§ **Assignment**
Whenever the word "agent" turns up in a line below, that line should be copied.

§ **Exercise material**
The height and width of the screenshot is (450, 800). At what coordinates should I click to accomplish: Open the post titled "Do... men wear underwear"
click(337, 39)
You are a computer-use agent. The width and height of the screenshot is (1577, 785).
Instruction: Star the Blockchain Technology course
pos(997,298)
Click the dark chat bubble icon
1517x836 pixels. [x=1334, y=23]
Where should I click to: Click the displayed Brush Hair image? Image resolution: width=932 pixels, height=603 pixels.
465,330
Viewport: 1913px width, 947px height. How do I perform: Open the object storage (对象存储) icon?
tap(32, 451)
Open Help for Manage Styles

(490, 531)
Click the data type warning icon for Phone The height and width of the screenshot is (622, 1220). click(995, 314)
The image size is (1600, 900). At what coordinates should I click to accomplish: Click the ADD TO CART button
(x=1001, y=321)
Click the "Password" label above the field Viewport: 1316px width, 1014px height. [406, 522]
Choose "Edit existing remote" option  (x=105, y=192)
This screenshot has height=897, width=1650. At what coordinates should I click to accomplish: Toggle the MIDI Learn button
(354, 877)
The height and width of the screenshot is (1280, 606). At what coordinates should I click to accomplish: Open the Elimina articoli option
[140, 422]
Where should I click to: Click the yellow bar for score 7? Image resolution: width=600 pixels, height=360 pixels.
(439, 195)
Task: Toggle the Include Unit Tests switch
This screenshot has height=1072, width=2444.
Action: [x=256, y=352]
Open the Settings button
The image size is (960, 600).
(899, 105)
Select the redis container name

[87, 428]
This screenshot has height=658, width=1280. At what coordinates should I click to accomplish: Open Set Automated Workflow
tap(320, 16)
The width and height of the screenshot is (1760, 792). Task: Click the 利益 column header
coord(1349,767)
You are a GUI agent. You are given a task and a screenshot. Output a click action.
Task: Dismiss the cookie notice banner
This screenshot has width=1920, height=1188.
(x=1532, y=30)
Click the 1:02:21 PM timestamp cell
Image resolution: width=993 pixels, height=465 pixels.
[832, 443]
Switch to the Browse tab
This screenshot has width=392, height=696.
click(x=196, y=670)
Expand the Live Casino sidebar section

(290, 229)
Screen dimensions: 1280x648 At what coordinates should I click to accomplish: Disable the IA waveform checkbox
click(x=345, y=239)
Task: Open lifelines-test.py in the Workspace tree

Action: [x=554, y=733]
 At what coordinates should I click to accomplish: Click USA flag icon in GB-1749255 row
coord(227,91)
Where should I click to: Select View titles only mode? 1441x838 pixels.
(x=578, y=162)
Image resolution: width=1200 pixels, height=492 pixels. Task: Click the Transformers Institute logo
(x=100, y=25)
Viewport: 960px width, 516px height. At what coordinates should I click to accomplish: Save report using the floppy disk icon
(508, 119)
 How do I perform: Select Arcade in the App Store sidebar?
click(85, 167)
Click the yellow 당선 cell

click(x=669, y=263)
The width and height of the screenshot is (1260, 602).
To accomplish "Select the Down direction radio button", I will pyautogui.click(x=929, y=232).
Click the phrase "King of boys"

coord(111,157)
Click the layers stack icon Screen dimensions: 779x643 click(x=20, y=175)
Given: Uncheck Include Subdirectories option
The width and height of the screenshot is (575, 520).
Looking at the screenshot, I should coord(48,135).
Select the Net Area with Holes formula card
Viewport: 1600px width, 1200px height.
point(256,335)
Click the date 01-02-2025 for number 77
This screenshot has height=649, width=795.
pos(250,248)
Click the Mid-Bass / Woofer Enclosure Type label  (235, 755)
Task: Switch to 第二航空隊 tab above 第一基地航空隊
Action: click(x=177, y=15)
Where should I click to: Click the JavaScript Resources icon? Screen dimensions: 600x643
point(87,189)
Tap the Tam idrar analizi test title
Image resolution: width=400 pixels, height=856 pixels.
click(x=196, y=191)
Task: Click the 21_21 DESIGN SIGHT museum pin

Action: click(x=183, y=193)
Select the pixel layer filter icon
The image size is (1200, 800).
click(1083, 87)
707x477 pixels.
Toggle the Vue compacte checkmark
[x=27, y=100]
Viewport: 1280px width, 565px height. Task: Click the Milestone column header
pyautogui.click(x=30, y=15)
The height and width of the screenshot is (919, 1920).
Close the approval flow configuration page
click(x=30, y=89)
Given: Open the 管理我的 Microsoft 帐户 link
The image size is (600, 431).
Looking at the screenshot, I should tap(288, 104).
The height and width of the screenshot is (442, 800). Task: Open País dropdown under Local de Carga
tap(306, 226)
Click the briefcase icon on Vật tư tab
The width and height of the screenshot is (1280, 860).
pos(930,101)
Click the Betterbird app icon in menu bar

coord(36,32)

§ **Result**
You are a computer-use agent. The width and height of the screenshot is (1577, 785).
You are a GUI agent. You are given a task and a screenshot. Output a click action.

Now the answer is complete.